Striving to be objective in reporting news — a goal now openly disavowed by some of the profession's leading lights — has been one of those norms.
This rejection of objectivity would be easier to understand (albeit still wrong) if it were part of a larger skepticism about the possibility of "truth." Objectivity and truth, in the ordinary meaning of that term, stand or fall together. It's nonsense to want one but not the other.
Objectivity calls for detachment, for a relating of facts "uncolored by feelings, opinions or personal bias" (as my dictionary puts it). Downie and other doubters seem influenced by the school of thought that says it's impossible to report in such a way. Relating facts involves selecting, arranging and interpreting them. These processes and their outcomes, whether we're aware of it or not, are socially dependent, guided or even determined by outside factors. These might reflect one's "lived experience," as many now like to say, or the conditions of production, as Karl Marx argued, or systemic racism, according to critical race theory. At any rate, there can be no neutral or objective presentation of facts.
The trouble is, all these objections apply with equal force to "truth." If "objective by whose standard?" refutes objectivity as a principle, then "whose truth?" does the same for truth. There is no truth, only your truth and my truth. If, on the other hand, truth in the ordinary meaning of the term is possible, as most journalists still appear to believe, then it's capable of being sought, and there is something to be objective about.

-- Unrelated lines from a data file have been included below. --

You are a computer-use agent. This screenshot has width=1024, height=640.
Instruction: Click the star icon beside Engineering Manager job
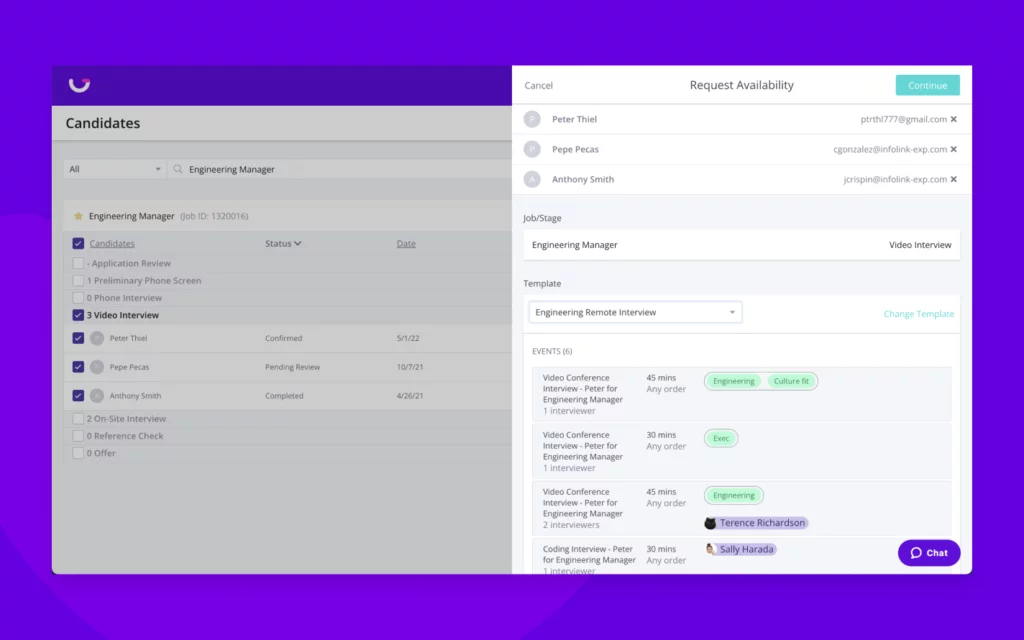point(78,216)
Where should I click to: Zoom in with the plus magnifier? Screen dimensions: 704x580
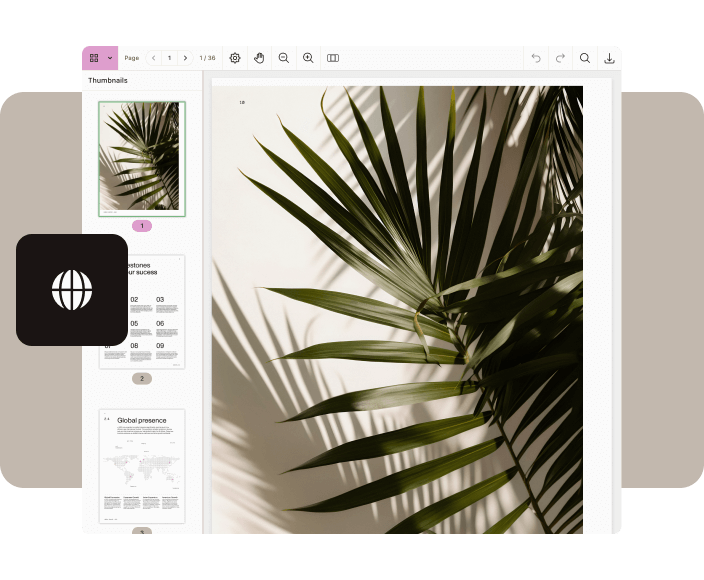[308, 58]
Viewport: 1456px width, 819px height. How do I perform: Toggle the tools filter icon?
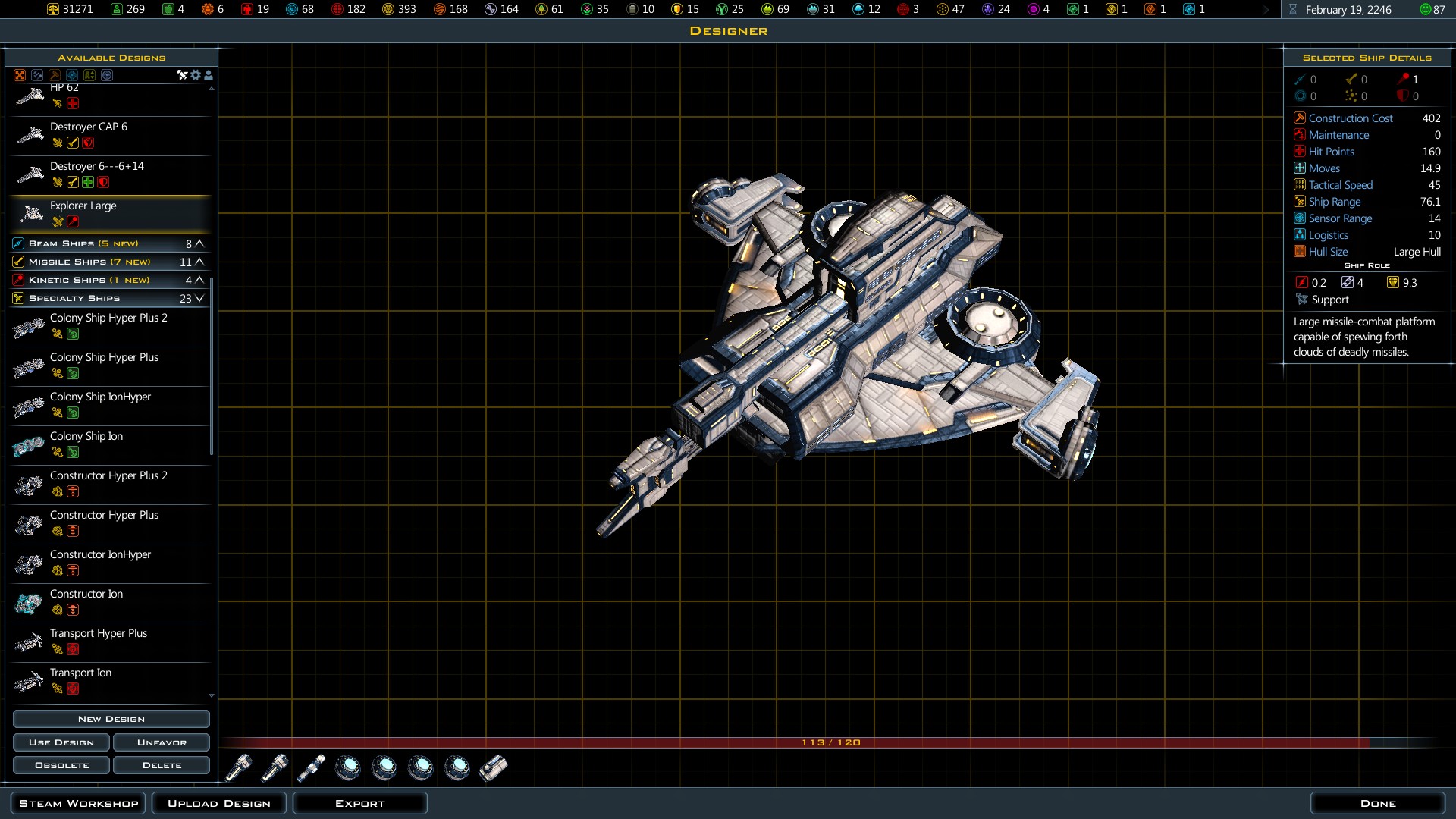pyautogui.click(x=37, y=75)
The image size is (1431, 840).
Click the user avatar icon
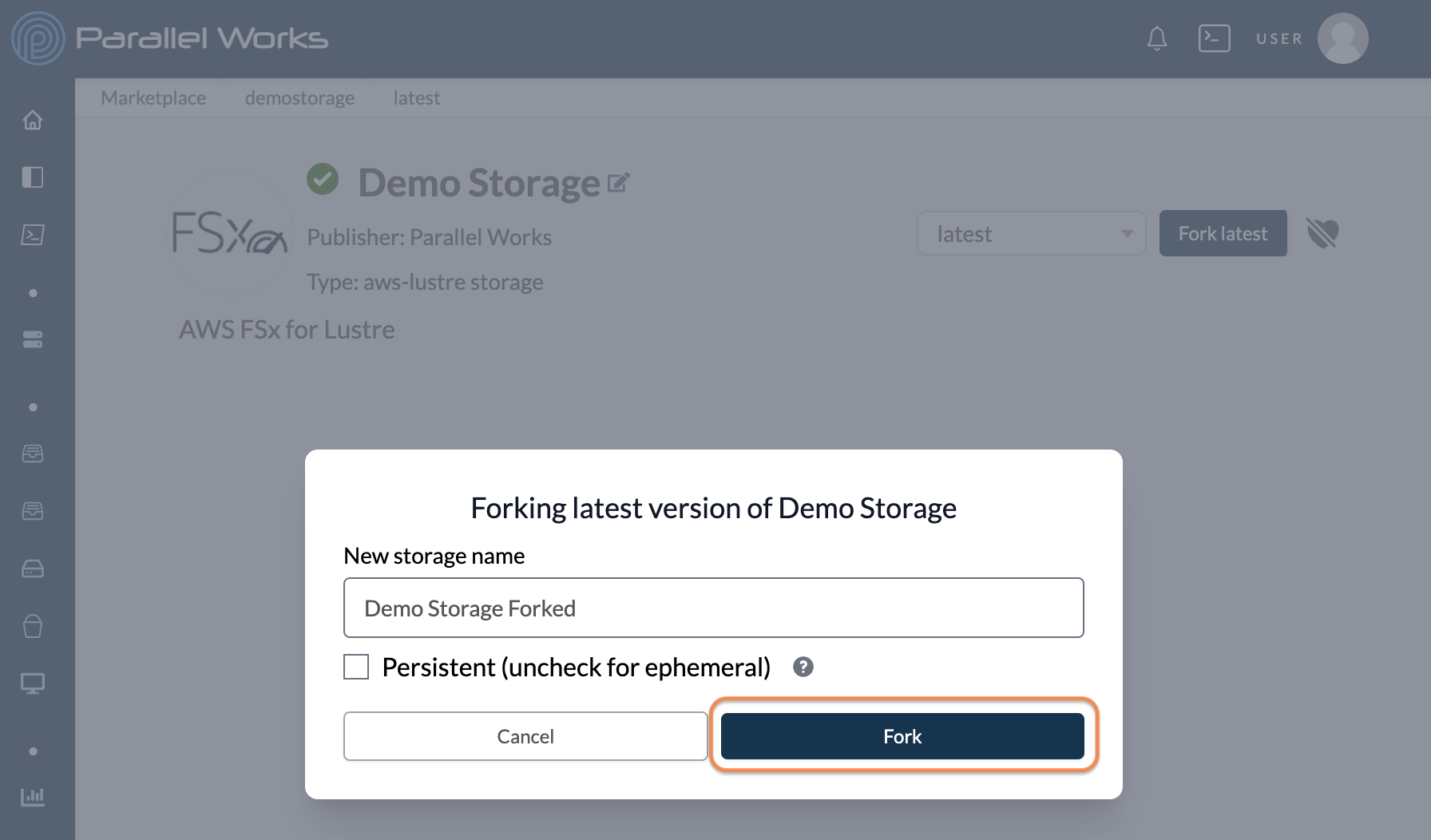coord(1342,38)
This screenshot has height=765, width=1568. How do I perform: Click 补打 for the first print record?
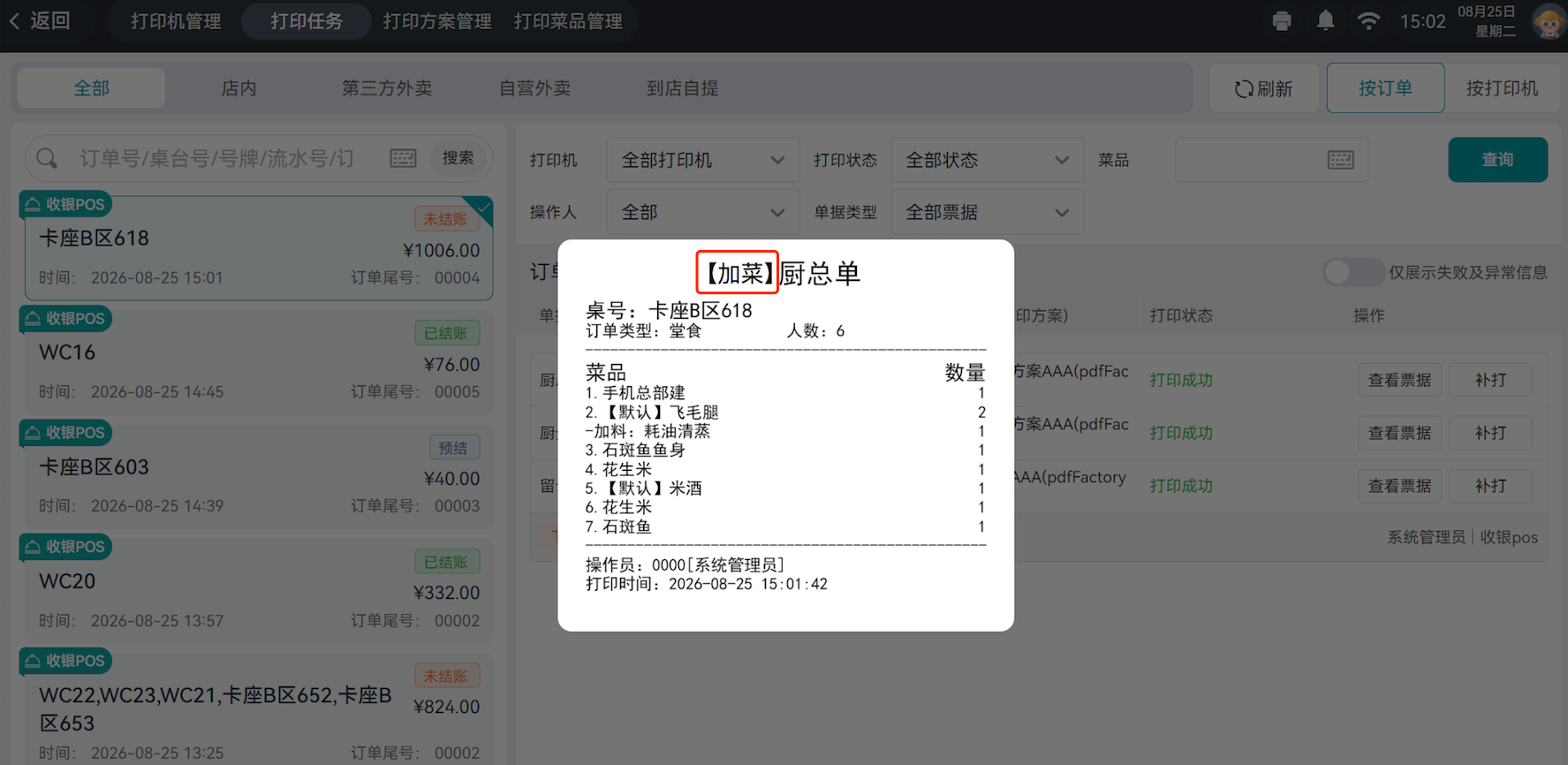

Granted, a uniformly skeptical position — objectivity is meaningless and truth is socially constructed — would be a tremendous timesaver. All those fact-checking operations could be shut down because there are no actual facts, and suggesting otherwise might be seen as claiming (baselessly) that objectivity is possible. There'd be no point in counting Trump's thousands of lies because Trump's truth is simply different from yours and mine, and who's to say which is valid?
Alternatively, we could agree that there is such a thing as truth, and that striving to set the truth before readers is a vital public service. We could agree that politicians often tell lies and applaud reporters for exposing them. We could agree that getting to the truth is harder than it might seem, while still insisting it's worth the effort.
There's no question, for instance, that issues get neglected because readers prefer not to know, or have been taught not to care. America's racial history and its contemporary legacy is replete with such cases. But this filtering can be overcome — not by casting doubt on the idea of truth, but by insisting on it. We should want to talk about redlining and its consequences. And when we do, we should want to judge rival claims according to whether they're true or false, not by asking whose truth they express.
With that understood, striving for objectivity becomes an intelligible and essential ambition. And it serves two further purposes:
First, the discipline of suspending feelings, opinions and personal bias opens the mind, as Gerth puts it, to "facts that run counter to the prevailing narrative."
Second, it would give readers greater confidence in the news that's set before them.